NEW YORK, FEB. 17 -- The New York Post's management and unions began "critical" round-the-clock talks today in a last-ditch bid to work out a deal before Rupert Murdoch's Friday deadline to close the 187-year-old newspaper.
But Jerry Cronin, the president of the key drivers' union, refused to participate in the negotiations because of the newspaper's unwillingness to put his offer of overtime cutbacks on the bargaining table.
Despite Cronin's absence, other union leaders, appearing tense but resolute, described the meetings as pivotal.
"It's critical, it's very critical," said pressman's union president Lenny Higgins. "If Murdoch stays with a Friday deadline and he doesn't move that position, it's going to be impossible" to save the newspaper.
The Post, founded by Alexander Hamilton in 1801, is the nation's longest continuously published daily newspaper.
Murdoch told the tabloid's unions on Feb. 8 that he would permanently stop the presses at 2 p.m. Friday unless they agree to $24 million in salary and staff cutbacks.
Murdoch's sale of the financially ailing Post to real estate developer Peter Kalikow is contingent on the unions' acceptance of the cuts.

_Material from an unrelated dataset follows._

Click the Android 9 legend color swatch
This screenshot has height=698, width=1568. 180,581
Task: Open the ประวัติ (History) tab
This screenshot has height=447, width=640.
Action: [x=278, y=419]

But while the Post seems to have softened its position somewhat, allowing the unions to determine how the cuts would be allocated, union negotiators took a grim view of management's stance at the talks and did not expect an early settlement.
"They are negotiating within limits," said labor lawyer and mediator Theodore Kheel, who is advising the unions. "Like Henry Ford said, 'You can have any color car you want, as long as it's black.' The unions can have any cost reductions as long as they add up to $24 million."
Cronin spent the morning in a separate meeting with Post management, where an arbitrator heard his charge that Murdoch failed to give 30-day notice as required by the drivers union contract when he set the Friday shutdown date.
George McDonald, president of the Allied Printing Trades Council, an umbrella group that includes eight of the nine unions, expressed optimism after the session, saying, "I'm always optimistic."
He said both sides "went over the figures again" during the meeting and said officials were prepared to work round the clock to reach a settlement.
The original cuts demanded by Murdoch include a reduction of 79 jobs at the paper and a 12 percent wage cut spread over three years to achieve the $24 million in savings.
Murdoch was forced to sell the Post because of a federal rule barring cross-ownership of a newspaper and television station in the same market. Murdoch also owns WNYW-TV in New York.
He faces a similar situation in Boston, where he owns the Boston Herald and WFXT-TV.